Carneirinho estava no roçado, quis ir lá, mas, o Aldemir me advertiu que eram duas horas a pé pra ir e voltar! Vamos esperar, já basta o desafio de amanhã. Yuan filho mais novo do Carneirinho roteou pra mim a internet 4g da TIM que existe na Vila. Depois de dois dias de barco pra chegar na restauração, tudo já não parecia mais tão distante. Aldemir voltou pra trás antes do Carneirinho chegar! Yuan me fez companhia e respondia pacientemente todas as minhas indagações.
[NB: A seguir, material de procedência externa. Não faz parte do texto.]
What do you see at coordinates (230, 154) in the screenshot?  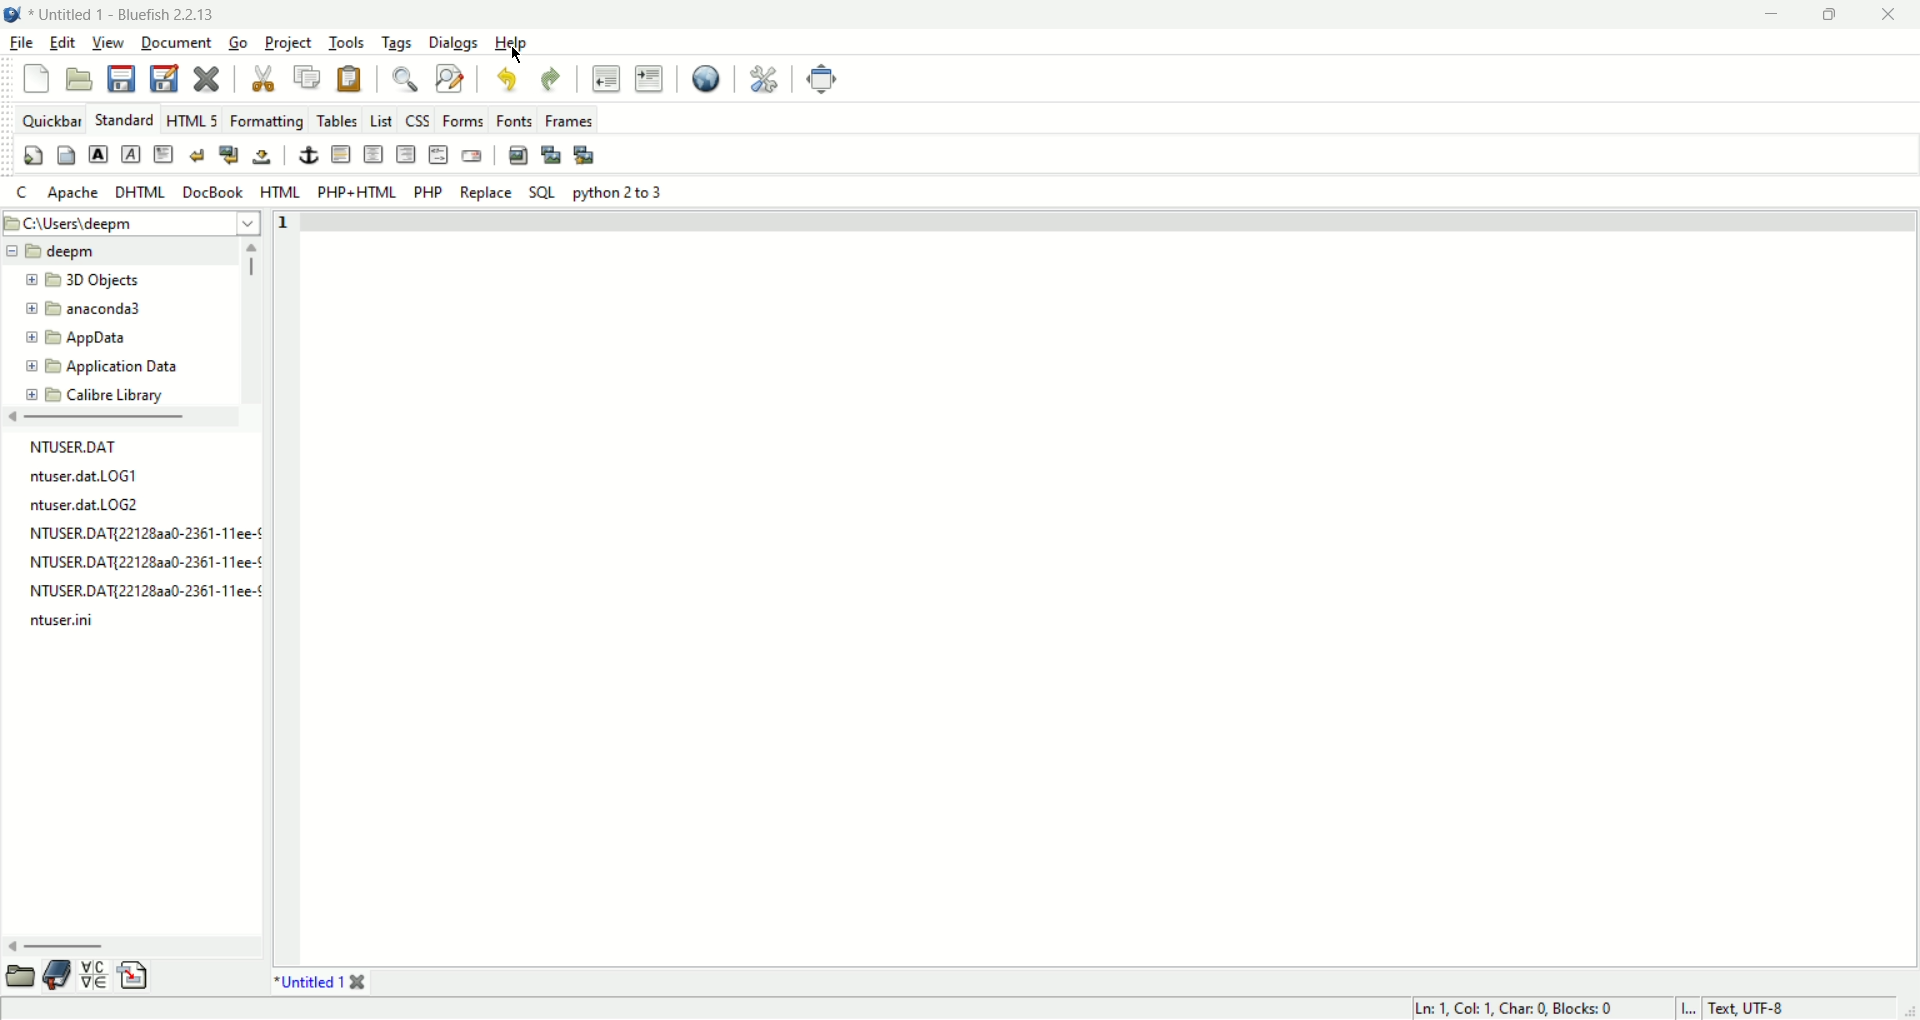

Carneirinho chegou pouco antes do almoço, trouxe mamão e abacaxi do roçado. Foi chamar uma filha na casa ao lado para preparar uma galinha caipira pro almoço. A esposa dele estava em Rio Branco num retorno ao médico. Mal terminei de comer e fomos atrás do Sorriso, após, combinarmos a viagem, me levaram para visitar a vila.


A vila mudou muito desde a última vez que fui por lá. Uma pracinha no centro e as calçadas de tijolos dão um charme à comunidade. Encontrei o barqueiro que iria nos levar de manhã até a barraquinha, ponto de saída para a caminhada até o Jordão! Falei que queria sair às 5h, ele sugeriu sairmos às 3h! O igarapé está seco e a viagem poderia demorar mais do que prevíamos. Olhei para o Sorriso que acenou com a cabeça. Combinado, saímos às 3h.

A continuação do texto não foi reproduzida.